The joy for me now is not a pride in what I can teach, but in seeing the listeners’ faces and response to the Bible stories, and the joy of people learning to possess these stories in their hearts just as I have. And then hearing how they have in turn shared the stories. I was fascinated by a report from a friend serving in a large south Asian country. He is training Bible storytellers as he calls them who are literate pastors. They in turn go back to their churches and people to tell the stories. My friend has asked those he trained to keep track of how many might have heard the stories. In one report he added up all the reports sent back to him that indicated as many as 5,000 people had heard the stories that came out of his training session. That is the kind of publishing I like to hear about.
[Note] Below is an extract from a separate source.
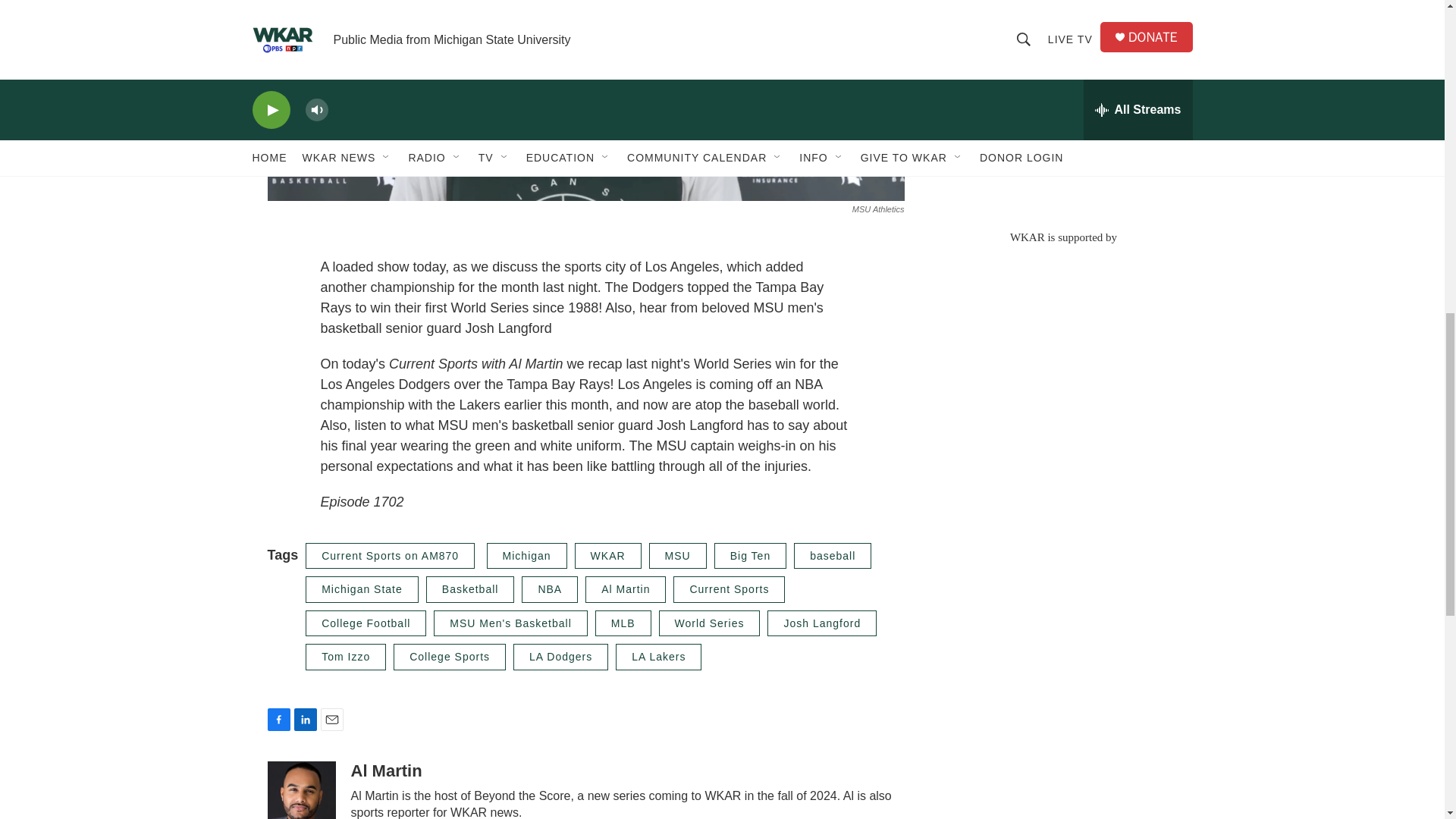
3rd party ad content (1062, 105)
3rd party ad content (1062, 353)
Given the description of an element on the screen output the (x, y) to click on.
I found some time back that I had been greatly honored--actually a story set that I had many years ago prepared as a model for Muslim women had been "pirated" and republished in a country and was being sold in book stores. Wow! What an honor. Later I had an opportunity to buy a copy of my own story set from a man selling them. That just made my day!


11.08.2010
PhContributeBy
Reply Flag 0 Thumbs Up Thumbs Down Tricia_S (0)  
United States
@ storyer:

Thanks for this response!  We as well are most concerned about reproducibility and appropriate communication methods in all we do, rather than just saying that storying is the ’best way’ or the ’silver bullet.’  I too consider myself a ’literate’ learner and thinker, but it’s amazing how the oral ’side’ of me is so helpful in situations when I don’t have a chalkboard, outline, notes, or a Bible in my hand.  I am beginning to feel like storying is also a way to infiltrate an entire culture with the Gospel, making the stories their ’own.’  We live in a country where the predominate religion is a part of everyday life to the extent that many cartoons, serials on TV, and most art reflects stories from their religious epics.  Children are inundated with the stories everywhere they turn. I like that you mentioned that many oral learners we work with today need to hear things over and over in order to remember them.  That’s the convenient thing about having a culture in which the religious is so intertwined with every day life. In this culture, people ’hear’ the stories over and over, even as they walk down the street and see murals painted on the sides of the road.  As I watched a cartoon featuring a religious character the other day on a television in a restaurant, I was struck with this thought:  What if a culture were instead inundated with the stories from the greatest epic ever told?  What if those were the stories that filled people’s hearts, and lived inside them and transformed their thinking and actions?  Cultures are all about stories, and the people in them are affected by their culture’s stories whether they are literate or oral learners.  I think that it’s possible that story telling (in many forms, including art, TV serials, movies, dance, as well as what we call ’traditional’ story telling) isn’t just a way to communicate in reproducible manner, but maybe even a way to infiltrate an entire culture with life-transforming Truth.


12.08.2010
PhContributeBy
Reply Flag 0 Thumbs Up Thumbs Down brettwade88 (0)
United States

Great post Tricia! It is easy for us to think of storying as only being for those who are illiterate. As you have pointed out we must take into account the preferred learning styles of our listeners. We cannot try and make everyone learn the way we do. This is something that happens in many arenas not just storying. People will bring a message to someone without taking into account that what they are saying will make no sense because of the manner it is being presented. If we are going to truly bring God’s word across all cultures we must understand how a group will understand it best and adjust accordingly. This was a wonderful story about how storying is for people who learn better with this method not just for the illiterate.